Reading text
[Start of Attachment]

Pregnancy discrimination can take a number of different forms. When deciding which statutes to cite in a claim for New York pregnancy discrimination, employment attorneys must consider the types of discrimination covered by each law. Federal antidiscrimination law defines discrimination on the basis of sex to include discrimination based on pregnancy, childbirth, and related medical conditions, but this only addresses adverse employment actions like termination or refusal to hire. New York state and city law identify pregnancy as a distinct protected category, and also require reasonable accommodations for employees who are pregnant or have recently given birth. A lawsuit filed this summer in a New York state court alleges that an employer failed to provide reasonable accommodations in violation of the New York Pregnant Workers Fairness Act (PWFA). Hoover, et al v. Wal-Mart Associates, Inc., et al, No. 18-44970, complaint (N.Y. Sup. Ct., Orleans Cty., Jul. 24, 2018).
The PWFA amended the New York State Human Rights Law to state that an employer commits an “unlawful discriminatory practice” when they “refuse to provide reasonable accommodations to [an employee’s]…pregnancy-related conditions.” N.Y. Exec. L. § 296(3)(a). State regulations prohibit employers from asking about the need for accommodations prior to hiring an individual. They also require employers “to move forward to consider accommodation once the need for accommodation is known or requested.” 9 NYCRR § 466.11(j)(4). The New York State Division of Human Rights describes this as an “interactive process” between the employer and the employee.
The plaintiffs in the Hoover case allege that their former employer’s attendance policy violated their rights under the PWFA by failing to accommodate their need to take time off from work for conditions related to pregnancy. The defendant’s policy assigns points to employees for work absences without prior approval. Accruing a certain number of points results in termination. While the policy identifies numerous authorized purposes for absences, “absences needed because of pregnancy-related conditions do not appear on” the list. Hoover, complaint at 5.

[End of Attachment]

Saved entries
[Start of Attachment]

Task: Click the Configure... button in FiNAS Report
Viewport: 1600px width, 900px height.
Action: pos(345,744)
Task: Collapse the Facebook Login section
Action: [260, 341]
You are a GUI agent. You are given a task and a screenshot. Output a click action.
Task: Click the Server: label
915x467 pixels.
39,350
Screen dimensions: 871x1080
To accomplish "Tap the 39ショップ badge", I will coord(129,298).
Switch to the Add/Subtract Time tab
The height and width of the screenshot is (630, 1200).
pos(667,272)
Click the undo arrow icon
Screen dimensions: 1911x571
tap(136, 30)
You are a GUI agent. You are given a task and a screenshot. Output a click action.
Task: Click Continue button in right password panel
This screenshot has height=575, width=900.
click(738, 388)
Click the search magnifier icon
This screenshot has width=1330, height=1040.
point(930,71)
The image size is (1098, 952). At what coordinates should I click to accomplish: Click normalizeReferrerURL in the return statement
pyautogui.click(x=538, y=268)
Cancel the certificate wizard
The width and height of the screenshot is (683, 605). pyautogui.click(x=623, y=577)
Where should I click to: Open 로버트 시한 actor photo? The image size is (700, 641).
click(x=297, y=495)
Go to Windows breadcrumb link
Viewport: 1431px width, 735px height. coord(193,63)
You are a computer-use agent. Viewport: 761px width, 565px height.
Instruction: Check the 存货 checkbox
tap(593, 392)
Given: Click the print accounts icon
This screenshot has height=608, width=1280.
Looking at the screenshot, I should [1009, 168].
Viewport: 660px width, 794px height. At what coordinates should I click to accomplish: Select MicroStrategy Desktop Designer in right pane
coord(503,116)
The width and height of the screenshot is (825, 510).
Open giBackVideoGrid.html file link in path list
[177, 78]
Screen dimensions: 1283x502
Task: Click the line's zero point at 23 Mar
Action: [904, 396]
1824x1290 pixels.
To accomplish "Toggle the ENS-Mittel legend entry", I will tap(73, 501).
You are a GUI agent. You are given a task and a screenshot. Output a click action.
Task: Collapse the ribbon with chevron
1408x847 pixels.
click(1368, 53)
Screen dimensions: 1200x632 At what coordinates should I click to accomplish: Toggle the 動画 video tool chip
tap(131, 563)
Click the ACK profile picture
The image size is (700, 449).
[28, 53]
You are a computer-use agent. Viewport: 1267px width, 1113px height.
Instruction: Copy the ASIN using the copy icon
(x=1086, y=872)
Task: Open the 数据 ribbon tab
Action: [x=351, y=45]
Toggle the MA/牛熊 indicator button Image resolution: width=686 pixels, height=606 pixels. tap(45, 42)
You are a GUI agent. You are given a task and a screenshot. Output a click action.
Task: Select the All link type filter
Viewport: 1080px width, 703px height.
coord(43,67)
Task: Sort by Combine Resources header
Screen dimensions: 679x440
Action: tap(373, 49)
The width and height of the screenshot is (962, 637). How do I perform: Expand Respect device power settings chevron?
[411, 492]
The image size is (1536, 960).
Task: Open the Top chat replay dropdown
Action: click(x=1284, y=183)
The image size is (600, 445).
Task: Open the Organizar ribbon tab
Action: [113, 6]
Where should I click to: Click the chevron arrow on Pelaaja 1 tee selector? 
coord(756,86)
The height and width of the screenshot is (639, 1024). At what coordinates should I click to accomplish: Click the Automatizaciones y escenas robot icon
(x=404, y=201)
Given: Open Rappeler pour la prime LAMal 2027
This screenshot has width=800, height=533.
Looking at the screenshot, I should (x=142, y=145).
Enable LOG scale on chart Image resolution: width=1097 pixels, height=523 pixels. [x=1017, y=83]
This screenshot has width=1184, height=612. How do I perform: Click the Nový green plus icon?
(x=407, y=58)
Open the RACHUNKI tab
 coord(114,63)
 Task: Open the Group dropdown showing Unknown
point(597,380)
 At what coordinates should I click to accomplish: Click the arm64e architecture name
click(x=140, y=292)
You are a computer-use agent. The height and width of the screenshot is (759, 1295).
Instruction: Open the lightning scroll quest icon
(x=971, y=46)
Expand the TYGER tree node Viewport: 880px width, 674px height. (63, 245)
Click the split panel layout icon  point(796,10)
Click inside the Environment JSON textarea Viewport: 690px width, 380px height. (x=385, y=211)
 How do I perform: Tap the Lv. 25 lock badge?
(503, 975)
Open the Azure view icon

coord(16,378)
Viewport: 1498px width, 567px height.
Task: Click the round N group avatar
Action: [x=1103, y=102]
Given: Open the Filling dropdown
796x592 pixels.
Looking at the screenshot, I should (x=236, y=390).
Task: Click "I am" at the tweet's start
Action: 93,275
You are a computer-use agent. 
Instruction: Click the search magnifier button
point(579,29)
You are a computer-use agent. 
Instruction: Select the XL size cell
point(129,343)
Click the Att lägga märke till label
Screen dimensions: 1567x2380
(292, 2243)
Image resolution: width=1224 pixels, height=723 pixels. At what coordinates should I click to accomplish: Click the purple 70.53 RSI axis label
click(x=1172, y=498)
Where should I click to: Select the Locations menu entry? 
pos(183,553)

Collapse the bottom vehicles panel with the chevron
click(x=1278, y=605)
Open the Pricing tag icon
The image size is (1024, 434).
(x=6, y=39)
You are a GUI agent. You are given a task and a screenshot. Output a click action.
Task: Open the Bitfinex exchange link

[End of Attachment]

Task statement
Answer these questions using the pregnancy discrimination text above:
1. On what date was the complaint in the Hoover case filed?
2. What term does the New York State Division of Human Rights use to describe the employer's duty to consider accommodation?
3. Under the defendant's attendance policy, what happens when an employee accrues a certain number of points?

Exercise answer
1. July 24, 2018.
2. An "interactive process" between the employer and the employee.
3. The employee is terminated.